FRAGMENTO FACILITADO:

Y ambos fueron cumplidos por los lusos, ya que la Monarquía Hispánica se veía inmersa en varios conflictos importantes en teatros exteriores como Flandes o Lombardía, dentro ya de la luego llamada Guerra de los Treinta Años (1618-1648), y en el interior de Cataluña, que con ayuda francesa también se había sublevado antes en al annus horribilis de 1640.
En la Corte de Madrid se consideró finalmente que era más significativa la amenaza de escisión catalana y hacia esa geografía se desviaron las mejores tropas peninsulares, dejando a Portugal opacado y en segundo plano estratégico. Esto fue un grave error que propiciaría el apuntalamiento progresivo de D. Joâo, como nuevo rey de Portugal, y permitiría incluso la depredación constante de las localidades castellanas fronterizas, en un tipo de guerra violenta, saqueadora y frecuente.
En esta primera fase, los rebeldes bragancistas se atrevieron incluso a penetrar con fuerza en Castilla durante la campaña de 1644 que terminó en el llamado encuentro de Montijo, una localidad cercana a Badajoz. La batalla campal tuvo varias fases y gran mortandad, con una finalización donde los portugueses se retiraron hacia su propio territorio, malparados claramente por la caballería del barón de Molinghen, pero recuperando al menos su artillería perdida. Dos años después, de nuevo intentaron otra incursión importante hacia la propia Badajoz, que se volvió a saldar con otra derrota táctica, tras su luchada retirada del fuerte de Telena.
Mientras ocurrían estos embates en la península, siempre teniendo Felipe IV predilección por el teatro catalán, en Europa se llegaba al término de la guerra de los Treinta Años con el tratado de paz de Westfalia (Osnabrück y Münster) en 1648, que otorgó la ansiada independencia a los neerlandeses de la Provincias Unidas, entre otras cosas.asedio de Badajoz 1658
Segunda fase de la Guerra de Portugal (1648-1659)

DATOS DEL EJERCICIO:

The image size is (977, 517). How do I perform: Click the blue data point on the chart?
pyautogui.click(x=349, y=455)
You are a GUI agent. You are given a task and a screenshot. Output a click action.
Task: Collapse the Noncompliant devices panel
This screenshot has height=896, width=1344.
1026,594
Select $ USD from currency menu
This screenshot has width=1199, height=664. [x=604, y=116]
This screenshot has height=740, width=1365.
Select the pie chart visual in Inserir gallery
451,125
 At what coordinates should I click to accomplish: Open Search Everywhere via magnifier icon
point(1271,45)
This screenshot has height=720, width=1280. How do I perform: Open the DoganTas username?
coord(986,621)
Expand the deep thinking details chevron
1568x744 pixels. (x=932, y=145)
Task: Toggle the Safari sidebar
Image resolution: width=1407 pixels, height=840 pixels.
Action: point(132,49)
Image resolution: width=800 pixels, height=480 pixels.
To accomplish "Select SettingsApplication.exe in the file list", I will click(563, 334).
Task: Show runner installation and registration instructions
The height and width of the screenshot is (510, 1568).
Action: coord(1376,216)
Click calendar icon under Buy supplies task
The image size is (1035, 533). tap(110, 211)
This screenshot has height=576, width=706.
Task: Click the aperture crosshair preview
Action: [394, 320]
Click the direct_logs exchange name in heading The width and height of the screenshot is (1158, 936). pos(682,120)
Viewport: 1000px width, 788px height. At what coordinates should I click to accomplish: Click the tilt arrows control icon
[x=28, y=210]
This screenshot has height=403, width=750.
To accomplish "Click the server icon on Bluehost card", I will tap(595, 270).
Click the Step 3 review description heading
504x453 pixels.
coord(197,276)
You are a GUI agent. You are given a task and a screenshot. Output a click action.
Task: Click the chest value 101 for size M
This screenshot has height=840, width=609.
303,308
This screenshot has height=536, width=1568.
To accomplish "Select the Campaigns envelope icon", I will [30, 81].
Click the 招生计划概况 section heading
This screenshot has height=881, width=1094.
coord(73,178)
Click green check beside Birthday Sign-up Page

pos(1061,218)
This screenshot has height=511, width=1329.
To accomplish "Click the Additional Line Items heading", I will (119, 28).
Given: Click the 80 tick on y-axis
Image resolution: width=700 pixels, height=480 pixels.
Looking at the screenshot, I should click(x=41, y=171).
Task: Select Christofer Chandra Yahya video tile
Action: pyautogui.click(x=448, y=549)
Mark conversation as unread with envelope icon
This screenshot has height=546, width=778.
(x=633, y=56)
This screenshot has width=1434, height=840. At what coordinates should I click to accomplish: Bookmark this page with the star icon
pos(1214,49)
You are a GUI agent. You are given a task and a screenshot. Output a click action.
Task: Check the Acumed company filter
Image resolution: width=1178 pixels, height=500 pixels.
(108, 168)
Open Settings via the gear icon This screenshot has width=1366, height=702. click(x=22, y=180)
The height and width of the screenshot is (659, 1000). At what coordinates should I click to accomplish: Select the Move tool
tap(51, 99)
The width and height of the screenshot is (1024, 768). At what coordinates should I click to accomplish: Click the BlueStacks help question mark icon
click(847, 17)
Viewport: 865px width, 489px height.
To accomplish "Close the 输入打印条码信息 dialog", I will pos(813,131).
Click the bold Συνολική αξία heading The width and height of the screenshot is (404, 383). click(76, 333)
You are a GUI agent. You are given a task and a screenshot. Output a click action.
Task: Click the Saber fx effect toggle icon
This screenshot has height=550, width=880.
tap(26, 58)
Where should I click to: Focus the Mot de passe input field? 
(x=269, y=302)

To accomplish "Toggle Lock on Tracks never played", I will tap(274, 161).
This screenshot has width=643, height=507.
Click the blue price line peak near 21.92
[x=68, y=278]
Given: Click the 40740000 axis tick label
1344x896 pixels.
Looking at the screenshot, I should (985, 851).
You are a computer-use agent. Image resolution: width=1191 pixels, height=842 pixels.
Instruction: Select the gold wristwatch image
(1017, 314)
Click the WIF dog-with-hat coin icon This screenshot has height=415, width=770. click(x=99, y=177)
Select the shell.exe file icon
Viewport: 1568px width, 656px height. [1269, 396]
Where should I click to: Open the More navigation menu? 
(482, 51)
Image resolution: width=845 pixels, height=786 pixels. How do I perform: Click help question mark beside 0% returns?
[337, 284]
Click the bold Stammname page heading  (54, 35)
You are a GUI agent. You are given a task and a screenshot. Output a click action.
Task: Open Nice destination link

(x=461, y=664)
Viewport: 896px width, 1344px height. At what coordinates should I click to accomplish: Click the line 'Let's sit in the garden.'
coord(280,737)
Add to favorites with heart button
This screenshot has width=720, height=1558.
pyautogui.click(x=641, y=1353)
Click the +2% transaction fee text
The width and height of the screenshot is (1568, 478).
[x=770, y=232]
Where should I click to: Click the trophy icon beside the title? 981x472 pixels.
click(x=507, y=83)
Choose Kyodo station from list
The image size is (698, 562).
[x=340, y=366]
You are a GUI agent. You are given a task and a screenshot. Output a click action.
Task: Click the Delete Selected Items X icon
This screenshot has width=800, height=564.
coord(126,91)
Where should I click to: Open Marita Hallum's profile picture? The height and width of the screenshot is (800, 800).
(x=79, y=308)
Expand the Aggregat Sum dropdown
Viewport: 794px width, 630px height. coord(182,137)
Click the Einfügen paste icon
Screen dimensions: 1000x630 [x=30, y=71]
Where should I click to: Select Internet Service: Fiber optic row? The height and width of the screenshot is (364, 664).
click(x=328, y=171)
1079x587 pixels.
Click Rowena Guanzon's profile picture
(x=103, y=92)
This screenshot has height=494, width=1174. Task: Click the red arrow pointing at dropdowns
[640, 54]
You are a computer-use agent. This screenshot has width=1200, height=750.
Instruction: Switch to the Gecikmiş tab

QUÉ HARÁS:
A: Edita el fragmento sobre la Guerra de Portugal: reprodúcelo empezando por "Y ambos fueron" y siguiendo hasta "saqueadora y frecuente.", y sustituye "Flandes" por "Brabante".
B: Reescribe como lista numerada las líneas del listado, empezando por la línea que contiene "Given: Click the 40740000 axis tick label" y siguiendo hasta la que contiene "Click the WIF", ambas incluidas, y omite las líneas en blanco.

RESPUESTAS EN ORDEN:
A:
Y ambos fueron cumplidos por los lusos, ya que la Monarquía Hispánica se veía inmersa en varios conflictos importantes en teatros exteriores como Brabante o Lombardía, dentro ya de la luego llamada Guerra de los Treinta Años (1618-1648), y en el interior de Cataluña, que con ayuda francesa también se había sublevado antes en al annus horribilis de 1640.
En la Corte de Madrid se consideró finalmente que era más significativa la amenaza de escisión catalana y hacia esa geografía se desviaron las mejores tropas peninsulares, dejando a Portugal opacado y en segundo plano estratégico. Esto fue un grave error que propiciaría el apuntalamiento progresivo de D. Joâo, como nuevo rey de Portugal, y permitiría incluso la depredación constante de las localidades castellanas fronterizas, en un tipo de guerra violenta, saqueadora y frecuente.

B:
1. Given: Click the 40740000 axis tick label
2. 1344x896 pixels.
3. Looking at the screenshot, I should (985, 851).
4. You are a computer-use agent. Image resolution: width=1191 pixels, height=842 pixels.
5. Instruction: Select the gold wristwatch image
6. (1017, 314)
7. Click the WIF dog-with-hat coin icon This screenshot has height=415, width=770. click(x=99, y=177)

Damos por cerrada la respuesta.